Pick-your-own produce model offers farmers benefits and risks; it's part of agri-tourism, which has tripled since 2002

Tanner's Orchard near Speer, Ill., has offered U-pick since 1947.
The orchard has 11,000 apple trees. (Photo from Tanner's website)
Strawberries, peaches, berries, apples, pumpkins and a delightful December pine: The list of pick-your-own wonderfulness can start in May and go through year's end. But U-pick origins were born out of desperation, and in a culture of "instant-everything," its success is a curiosity.

"The concept first emerged during the Great Depression of the 1930s, when prices for fruit and vegetable crops reached historically low levels as war-torn countries began to recover and no longer relied on U.S. exports," reports Shelby Vittek of Ambrook Research. "For many growers, it was cheaper to leave their crops in the field to rot than to harvest and sell them for a pittance. That's when a ragtag bunch of cherry growers in Wisconsin decided to offer their fruit directly to the public for pennies a pound. The only catch was they'd have to come out to the farm to pick the cherries themselves. And so the bustling pick-your-own industry was born."

The model offers benefits, "reduces a farm's reliance on labor for harvesting, and eliminates the need for working with distributors, giving farms immediate access to the profits," Vittek writes. "Agritourism has boomed over the last two decades, with revenue more than tripling from 2002 to 2017. According to the USDA, agritourism revenue grew from $704 million in 2012 to $950 million in 2017. Pick-your-own farms have played a key role in that growth."

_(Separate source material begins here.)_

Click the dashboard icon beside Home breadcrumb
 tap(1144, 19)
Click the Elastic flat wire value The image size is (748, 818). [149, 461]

Pick-your-own operations also have unique costs and risks. Megan Bruch Leffew, a value-added agriculture marketing specialist at the University of Tennessee, told Vittek, "Consumers don't often know how to appropriately pick and can damage plants, so there's a loss aspect that needs to be built in when folks are pricing product." Also, "You need some added risk management and insurance," and "People are going to need access to a restroom, handwashing, and other things."

Poor weather "has the potential to wipe out an entire crop for a U-pick farm," Vittek notes. "This year, fruit growers across the country have experienced significant crop loss after erratic weather. Georgia lost more than 90% of its peach crop this year due to an abnormally warm winter."

But pick-your-own seems to have crowd appeal, even when a crop is scarce. "Our culture is starving for connections to nature. It's one more way that people can feel connected — connected to their food, connected to where they live," Anu Rangarajan, director of the Cornell University Small Farm Program, told Vittek. "U-picks do a huge service for connecting people to our food system, and especially the seasonality of food … and [gives farmers] the opportunity to have important conversations with people who can support agriculture more actively."